WHAT IS REQUIRED ▸ Beginning with the line that includes "The height and width of the screenshot is (1304, 924)." and ending with the last line of the entries below, set down each line exactly; include no pictures.

(Collected data)
■ ■ ■ ■ ■
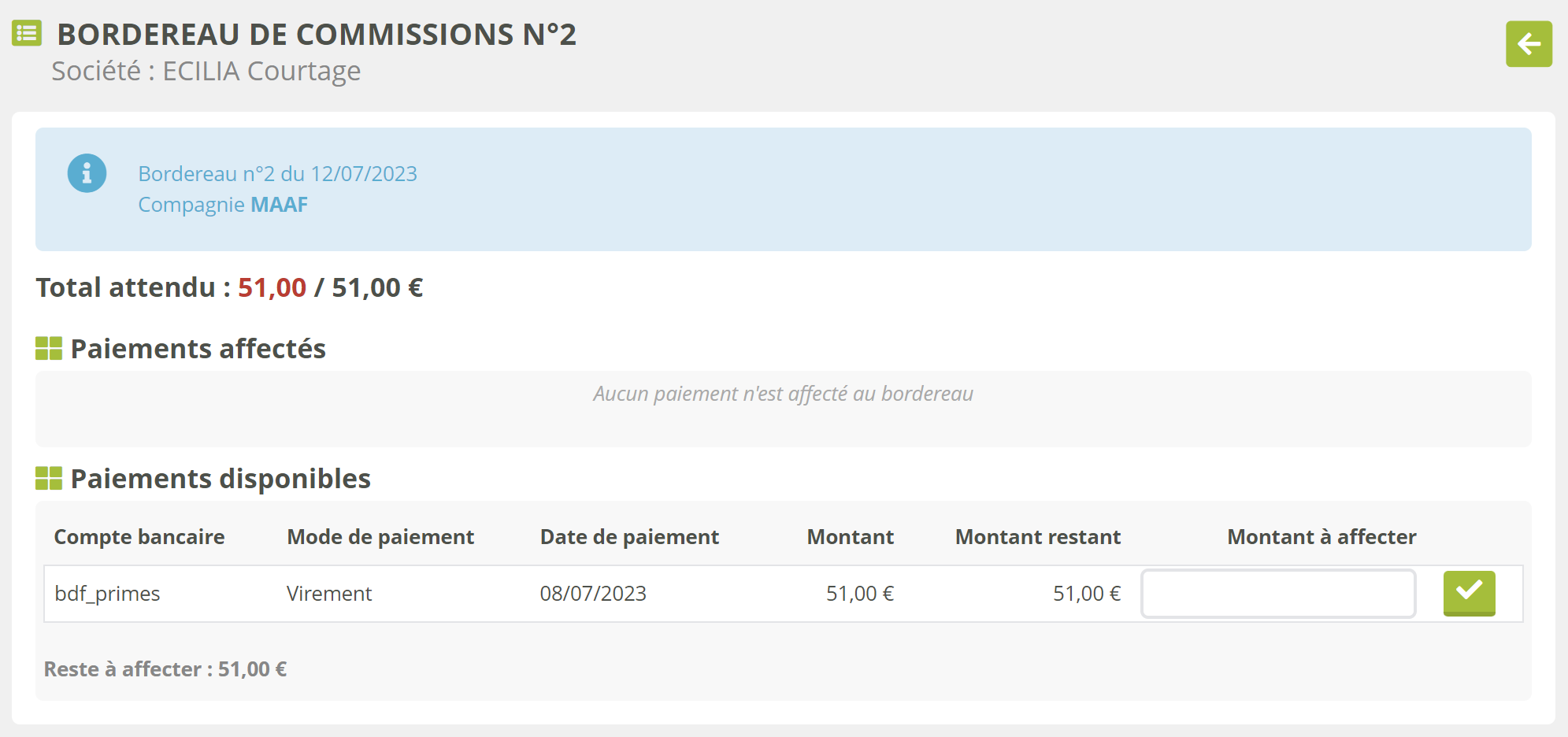This screenshot has height=737, width=1568.
Task: Click the Date de paiement column header
Action: coord(629,537)
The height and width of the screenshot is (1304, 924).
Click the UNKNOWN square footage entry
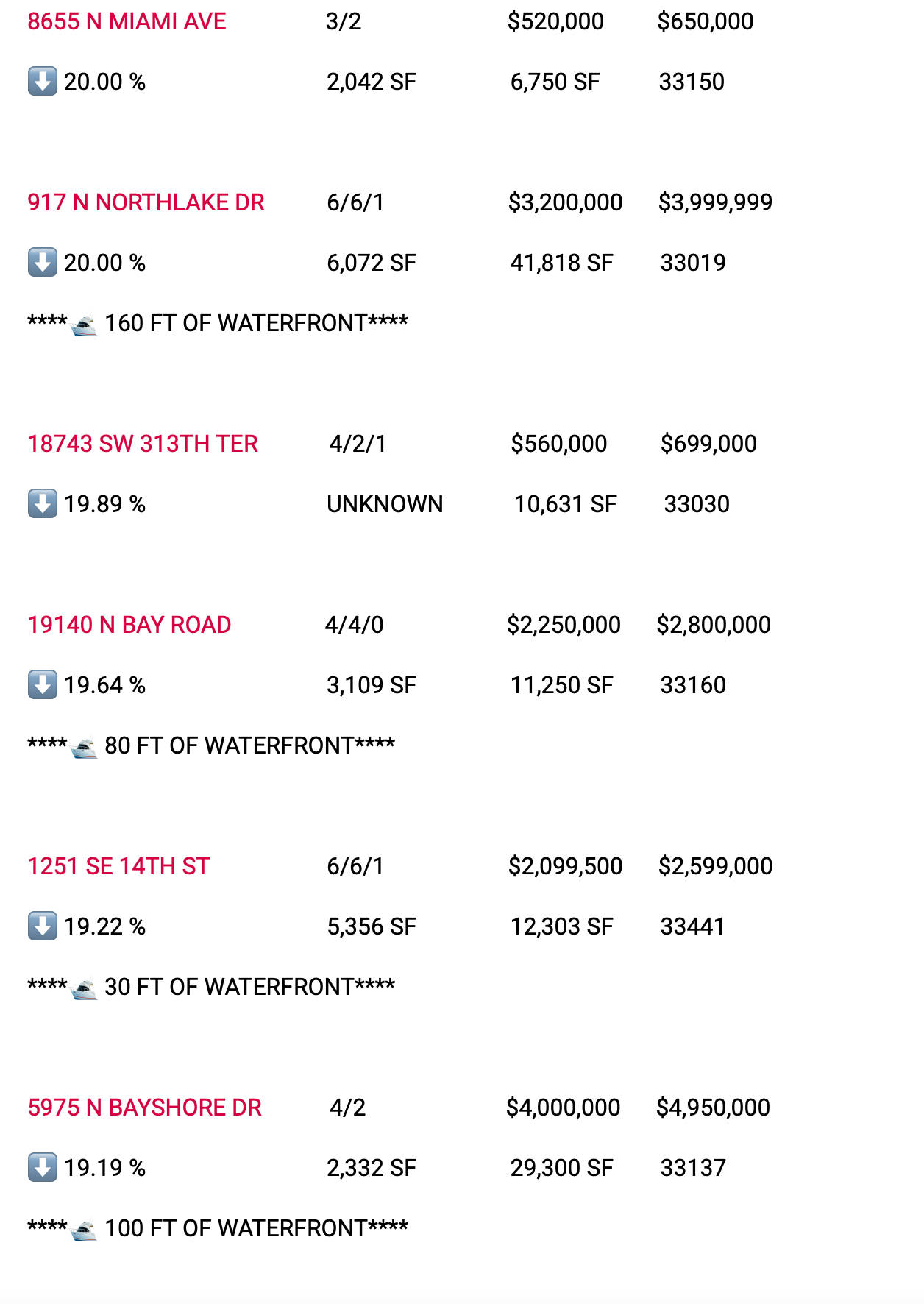pos(385,504)
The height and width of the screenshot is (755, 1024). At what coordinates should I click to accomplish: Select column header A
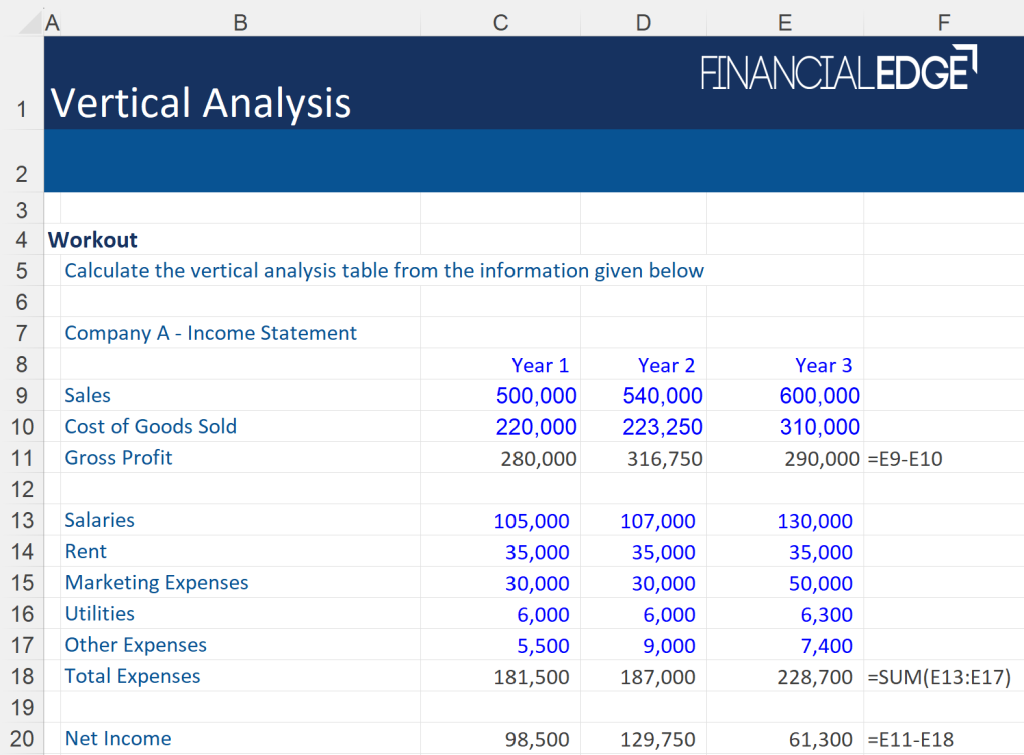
■ ■ ■ ■ ■
ANSWER ▸
The height and width of the screenshot is (1304, 924).
Click the UNKNOWN square footage entry
pos(385,504)
The height and width of the screenshot is (755, 1024). At what coordinates should I click to accomplish: Select column header A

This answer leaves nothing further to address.